#### PROBLEM A
Among the rows, begin at the line that contains "Click the X10" and stop after the line that contains "Action: click(73, 348)". Give those lines again with "icon" replaced by "symbol" and everything else unchanged.

:: PASSAGE PROVIDED ::

Note that the standard perfbench suite will do anything from very small deviations in performance to wild swings (I measured -30% in aes and -20% in pystone ). Since GC rarely changes (it's one of the dark corners of the project that takes work to understand and care to change) I end up with some new contrived script every time I want to exercise it with benchmarks.
Would the perftest suite be the right place for a GC benchmark? Given how painful GC is on PSRAM (granted, MicroPython never envisioned leaping from 192k to 8MB RAM) it might be worth measuring it specifically.
Trade-offs and Alternatives
This feature is gated behind a flag since it uses about 112 bytes of flash. It is particularly performant for the large allocations - such as heavy bytearrays or buffers - that we're using in our graphics API, but does add a very small cost to
gc.collect(). This is very much an enable-if-you-use-PSRAM change, since GC is absolutely pathological when you start storing megabytes of buffers.I have another chain to add a new no-scan bitflag which gives an orders of magnitude improvement for GC on large PSRAM buffers. Again extremely rigorously tested and benchmarked by every angle I can contrive- this PR is the cherry on top, but also self contained and the less invasive of the two changes.
A weekend of crunching, tests and tweaks has left me with something I'm not completely terrified to raise in a PR. Nonetheless I would appreciate some thoughts/independent verification on this to catch anything I might have missed.
Generative AI
I used generative AI tools when creating this PR, but a human has checked the
code and is responsible for the code and the description above.
(and of course I forgot to
--signoff🤦)

:::
:: RECORDED DATA ::

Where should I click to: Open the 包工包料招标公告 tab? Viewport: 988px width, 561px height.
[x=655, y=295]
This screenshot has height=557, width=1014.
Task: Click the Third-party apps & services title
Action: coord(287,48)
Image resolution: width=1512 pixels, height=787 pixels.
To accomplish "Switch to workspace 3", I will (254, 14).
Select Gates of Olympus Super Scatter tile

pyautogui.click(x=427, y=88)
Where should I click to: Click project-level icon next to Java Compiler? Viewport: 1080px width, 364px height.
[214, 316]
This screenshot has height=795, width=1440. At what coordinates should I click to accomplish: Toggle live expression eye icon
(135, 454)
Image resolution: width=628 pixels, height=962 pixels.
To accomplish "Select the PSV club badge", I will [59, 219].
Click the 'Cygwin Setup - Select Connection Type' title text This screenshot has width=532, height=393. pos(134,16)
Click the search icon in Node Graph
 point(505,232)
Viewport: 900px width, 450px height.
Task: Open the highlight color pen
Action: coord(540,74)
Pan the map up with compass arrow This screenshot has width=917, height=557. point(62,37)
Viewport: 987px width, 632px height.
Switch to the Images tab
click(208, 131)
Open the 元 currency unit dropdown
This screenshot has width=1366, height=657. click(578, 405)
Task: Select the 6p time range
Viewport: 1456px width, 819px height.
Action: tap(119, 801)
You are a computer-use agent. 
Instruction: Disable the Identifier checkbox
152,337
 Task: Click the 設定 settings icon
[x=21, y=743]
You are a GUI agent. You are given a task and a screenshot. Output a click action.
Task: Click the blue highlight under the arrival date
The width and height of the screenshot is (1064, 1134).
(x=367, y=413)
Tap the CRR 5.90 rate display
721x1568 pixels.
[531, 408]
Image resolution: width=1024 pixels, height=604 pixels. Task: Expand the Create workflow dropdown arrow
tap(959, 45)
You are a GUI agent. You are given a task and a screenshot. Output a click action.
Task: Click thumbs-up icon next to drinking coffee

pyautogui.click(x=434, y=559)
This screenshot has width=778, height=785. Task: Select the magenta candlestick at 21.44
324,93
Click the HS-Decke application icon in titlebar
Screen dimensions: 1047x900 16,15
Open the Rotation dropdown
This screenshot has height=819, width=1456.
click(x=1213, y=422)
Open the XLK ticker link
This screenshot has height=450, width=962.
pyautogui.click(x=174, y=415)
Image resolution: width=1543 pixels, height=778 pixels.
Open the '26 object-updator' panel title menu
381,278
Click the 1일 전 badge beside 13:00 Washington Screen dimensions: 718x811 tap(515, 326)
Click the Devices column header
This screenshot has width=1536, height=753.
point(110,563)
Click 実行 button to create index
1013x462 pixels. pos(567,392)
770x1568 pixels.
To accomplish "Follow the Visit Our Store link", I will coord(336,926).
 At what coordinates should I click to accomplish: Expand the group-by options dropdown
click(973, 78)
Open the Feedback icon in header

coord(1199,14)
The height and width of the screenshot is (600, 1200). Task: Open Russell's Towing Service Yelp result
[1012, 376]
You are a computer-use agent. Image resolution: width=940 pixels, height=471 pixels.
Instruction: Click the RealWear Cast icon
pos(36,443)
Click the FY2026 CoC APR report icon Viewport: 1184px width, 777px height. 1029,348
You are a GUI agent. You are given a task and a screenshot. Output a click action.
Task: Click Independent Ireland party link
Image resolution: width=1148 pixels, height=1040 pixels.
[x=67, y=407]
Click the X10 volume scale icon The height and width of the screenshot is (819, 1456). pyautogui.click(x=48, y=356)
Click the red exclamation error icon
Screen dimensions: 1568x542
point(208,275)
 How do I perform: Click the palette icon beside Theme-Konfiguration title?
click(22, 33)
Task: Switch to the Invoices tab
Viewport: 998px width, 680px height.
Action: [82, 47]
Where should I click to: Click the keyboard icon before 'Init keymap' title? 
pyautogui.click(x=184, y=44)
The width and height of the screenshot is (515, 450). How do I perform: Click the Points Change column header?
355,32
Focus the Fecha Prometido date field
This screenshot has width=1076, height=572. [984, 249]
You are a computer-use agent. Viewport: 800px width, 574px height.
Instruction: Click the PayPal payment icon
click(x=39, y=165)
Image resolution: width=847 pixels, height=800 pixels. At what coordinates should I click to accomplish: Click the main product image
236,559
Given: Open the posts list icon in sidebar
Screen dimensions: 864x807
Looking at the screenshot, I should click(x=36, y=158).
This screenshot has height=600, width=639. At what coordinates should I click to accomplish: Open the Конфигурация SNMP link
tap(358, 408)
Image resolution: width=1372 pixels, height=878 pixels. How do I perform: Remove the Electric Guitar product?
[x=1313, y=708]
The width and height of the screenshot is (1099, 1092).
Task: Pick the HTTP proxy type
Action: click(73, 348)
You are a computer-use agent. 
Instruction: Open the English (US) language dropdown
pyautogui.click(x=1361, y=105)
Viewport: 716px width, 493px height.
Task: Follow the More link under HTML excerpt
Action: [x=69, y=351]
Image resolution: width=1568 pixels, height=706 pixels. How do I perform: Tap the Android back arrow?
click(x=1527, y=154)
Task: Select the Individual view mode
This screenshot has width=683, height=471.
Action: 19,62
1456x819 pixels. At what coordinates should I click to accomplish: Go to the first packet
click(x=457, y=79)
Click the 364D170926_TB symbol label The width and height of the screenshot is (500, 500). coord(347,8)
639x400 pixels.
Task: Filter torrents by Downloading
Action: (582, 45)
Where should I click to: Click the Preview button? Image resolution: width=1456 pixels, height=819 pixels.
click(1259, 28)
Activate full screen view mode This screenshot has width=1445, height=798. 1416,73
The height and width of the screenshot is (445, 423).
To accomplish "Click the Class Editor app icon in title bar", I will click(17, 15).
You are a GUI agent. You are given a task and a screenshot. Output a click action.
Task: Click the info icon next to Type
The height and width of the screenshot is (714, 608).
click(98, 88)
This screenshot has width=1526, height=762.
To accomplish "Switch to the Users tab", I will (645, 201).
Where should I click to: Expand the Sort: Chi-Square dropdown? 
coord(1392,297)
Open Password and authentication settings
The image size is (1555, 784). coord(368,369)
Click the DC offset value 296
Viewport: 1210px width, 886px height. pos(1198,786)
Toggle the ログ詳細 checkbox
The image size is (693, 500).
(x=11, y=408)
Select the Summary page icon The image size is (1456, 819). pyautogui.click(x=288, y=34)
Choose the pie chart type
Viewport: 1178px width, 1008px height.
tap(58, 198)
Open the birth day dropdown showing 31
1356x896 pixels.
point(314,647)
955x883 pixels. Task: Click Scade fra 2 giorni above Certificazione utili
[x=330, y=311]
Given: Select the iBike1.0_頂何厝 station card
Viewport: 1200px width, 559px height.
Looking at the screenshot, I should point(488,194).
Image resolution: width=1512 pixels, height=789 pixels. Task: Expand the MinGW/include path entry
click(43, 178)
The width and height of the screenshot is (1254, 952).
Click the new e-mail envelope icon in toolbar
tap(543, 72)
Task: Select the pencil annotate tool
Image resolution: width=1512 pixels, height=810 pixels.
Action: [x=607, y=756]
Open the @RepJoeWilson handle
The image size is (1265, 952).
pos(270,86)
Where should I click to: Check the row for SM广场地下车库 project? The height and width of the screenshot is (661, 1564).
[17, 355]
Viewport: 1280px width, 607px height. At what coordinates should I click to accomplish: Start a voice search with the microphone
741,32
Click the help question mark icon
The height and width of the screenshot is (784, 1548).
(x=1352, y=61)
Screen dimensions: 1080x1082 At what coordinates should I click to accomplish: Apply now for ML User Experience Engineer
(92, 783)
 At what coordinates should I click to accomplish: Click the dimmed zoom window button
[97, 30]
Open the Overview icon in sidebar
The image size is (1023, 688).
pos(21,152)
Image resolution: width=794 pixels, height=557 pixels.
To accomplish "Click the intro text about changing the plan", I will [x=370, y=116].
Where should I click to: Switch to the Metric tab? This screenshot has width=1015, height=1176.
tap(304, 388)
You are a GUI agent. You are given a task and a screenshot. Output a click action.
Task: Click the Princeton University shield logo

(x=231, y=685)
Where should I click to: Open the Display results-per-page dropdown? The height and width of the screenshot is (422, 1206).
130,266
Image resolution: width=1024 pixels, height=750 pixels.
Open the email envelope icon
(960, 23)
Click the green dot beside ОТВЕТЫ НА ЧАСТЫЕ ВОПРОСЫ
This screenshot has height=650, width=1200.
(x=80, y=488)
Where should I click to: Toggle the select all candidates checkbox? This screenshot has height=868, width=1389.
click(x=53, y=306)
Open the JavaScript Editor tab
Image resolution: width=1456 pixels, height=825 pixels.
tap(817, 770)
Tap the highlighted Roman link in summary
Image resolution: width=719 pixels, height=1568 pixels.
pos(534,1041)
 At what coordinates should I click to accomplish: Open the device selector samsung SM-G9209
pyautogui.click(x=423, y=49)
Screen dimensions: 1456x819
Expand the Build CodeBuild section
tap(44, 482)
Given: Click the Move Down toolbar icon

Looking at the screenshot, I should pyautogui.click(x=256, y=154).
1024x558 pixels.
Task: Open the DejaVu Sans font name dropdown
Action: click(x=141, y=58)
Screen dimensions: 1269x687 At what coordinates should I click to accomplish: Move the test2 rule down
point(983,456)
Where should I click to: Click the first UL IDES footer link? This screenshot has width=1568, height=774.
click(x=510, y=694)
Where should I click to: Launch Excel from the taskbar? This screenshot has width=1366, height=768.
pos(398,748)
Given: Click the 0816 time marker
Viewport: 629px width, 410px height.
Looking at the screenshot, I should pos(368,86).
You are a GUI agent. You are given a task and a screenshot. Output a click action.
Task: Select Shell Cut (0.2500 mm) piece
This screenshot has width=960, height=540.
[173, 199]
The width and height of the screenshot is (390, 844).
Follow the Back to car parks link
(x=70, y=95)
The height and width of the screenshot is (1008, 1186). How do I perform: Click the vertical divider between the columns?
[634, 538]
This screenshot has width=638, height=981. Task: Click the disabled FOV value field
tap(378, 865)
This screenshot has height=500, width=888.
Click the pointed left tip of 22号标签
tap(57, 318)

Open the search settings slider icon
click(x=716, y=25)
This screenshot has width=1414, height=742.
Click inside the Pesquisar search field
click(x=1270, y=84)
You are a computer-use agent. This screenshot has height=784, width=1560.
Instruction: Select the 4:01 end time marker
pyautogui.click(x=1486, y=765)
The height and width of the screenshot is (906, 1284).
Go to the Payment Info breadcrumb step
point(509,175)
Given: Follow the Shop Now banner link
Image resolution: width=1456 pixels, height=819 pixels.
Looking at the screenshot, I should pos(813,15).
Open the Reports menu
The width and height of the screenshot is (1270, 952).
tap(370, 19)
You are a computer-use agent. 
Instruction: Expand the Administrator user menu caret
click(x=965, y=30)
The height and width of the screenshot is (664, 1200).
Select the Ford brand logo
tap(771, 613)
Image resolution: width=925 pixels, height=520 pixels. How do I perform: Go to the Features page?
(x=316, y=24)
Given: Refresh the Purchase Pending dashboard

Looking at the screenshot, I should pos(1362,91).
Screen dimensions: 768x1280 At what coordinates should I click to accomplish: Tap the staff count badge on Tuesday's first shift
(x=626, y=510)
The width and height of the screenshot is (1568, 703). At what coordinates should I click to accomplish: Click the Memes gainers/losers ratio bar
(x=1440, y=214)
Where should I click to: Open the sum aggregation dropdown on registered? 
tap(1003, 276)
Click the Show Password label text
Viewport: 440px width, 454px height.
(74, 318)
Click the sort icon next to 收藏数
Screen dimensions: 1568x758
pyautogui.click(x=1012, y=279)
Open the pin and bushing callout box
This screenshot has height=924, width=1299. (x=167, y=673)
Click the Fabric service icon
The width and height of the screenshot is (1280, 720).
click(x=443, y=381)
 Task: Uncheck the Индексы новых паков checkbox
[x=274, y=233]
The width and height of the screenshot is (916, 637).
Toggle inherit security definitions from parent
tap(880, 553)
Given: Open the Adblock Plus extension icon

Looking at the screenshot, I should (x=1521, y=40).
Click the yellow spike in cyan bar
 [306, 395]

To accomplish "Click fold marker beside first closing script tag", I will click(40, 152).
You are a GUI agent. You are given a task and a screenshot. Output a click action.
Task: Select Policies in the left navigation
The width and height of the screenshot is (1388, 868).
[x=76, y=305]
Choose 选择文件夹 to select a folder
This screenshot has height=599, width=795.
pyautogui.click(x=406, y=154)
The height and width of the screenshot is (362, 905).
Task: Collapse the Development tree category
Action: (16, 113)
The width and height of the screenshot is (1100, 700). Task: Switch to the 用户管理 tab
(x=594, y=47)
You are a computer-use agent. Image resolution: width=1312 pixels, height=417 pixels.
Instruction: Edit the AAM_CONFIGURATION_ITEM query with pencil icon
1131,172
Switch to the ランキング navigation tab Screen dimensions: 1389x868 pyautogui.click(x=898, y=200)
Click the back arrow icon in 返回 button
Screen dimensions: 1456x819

:::

#### PROBLEM B
Do these statements agree with the passage on garbage collection and PSRAM? Answer yes or no for each, and quote the deciding words. (i) The feature sits behind a flag because it takes about 112 bytes of flash. (ii) The change adds no cost at all to gc.collect(). (iii) The author measured a 30% drop in pystone.

#### REPLY A
Click the X10 volume scale symbol The height and width of the screenshot is (819, 1456). pyautogui.click(x=48, y=356)
Click the red exclamation error symbol
Screen dimensions: 1568x542
point(208,275)
 How do I perform: Click the palette symbol beside Theme-Konfiguration title?
click(22, 33)
Task: Switch to the Invoices tab
Viewport: 998px width, 680px height.
Action: [82, 47]
Where should I click to: Click the keyboard symbol before 'Init keymap' title? 
pyautogui.click(x=184, y=44)
The width and height of the screenshot is (515, 450). How do I perform: Click the Points Change column header?
355,32
Focus the Fecha Prometido date field
This screenshot has width=1076, height=572. [984, 249]
You are a computer-use agent. Viewport: 800px width, 574px height.
Instruction: Click the PayPal payment symbol
click(x=39, y=165)
Image resolution: width=847 pixels, height=800 pixels. At what coordinates should I click to accomplish: Click the main product image
236,559
Given: Open the posts list symbol in sidebar
Screen dimensions: 864x807
Looking at the screenshot, I should click(x=36, y=158).
This screenshot has height=600, width=639. At what coordinates should I click to accomplish: Open the Конфигурация SNMP link
tap(358, 408)
Image resolution: width=1372 pixels, height=878 pixels. How do I perform: Remove the Electric Guitar product?
[x=1313, y=708]
The width and height of the screenshot is (1099, 1092).
Task: Pick the HTTP proxy type
Action: click(73, 348)

#### REPLY B
(i) Yes: "This feature is gated behind a flag since it uses about 112 bytes of flash."
(ii) No: "does add a very small cost to"
(iii) No: "I measured -30% in aes and -20% in pystone"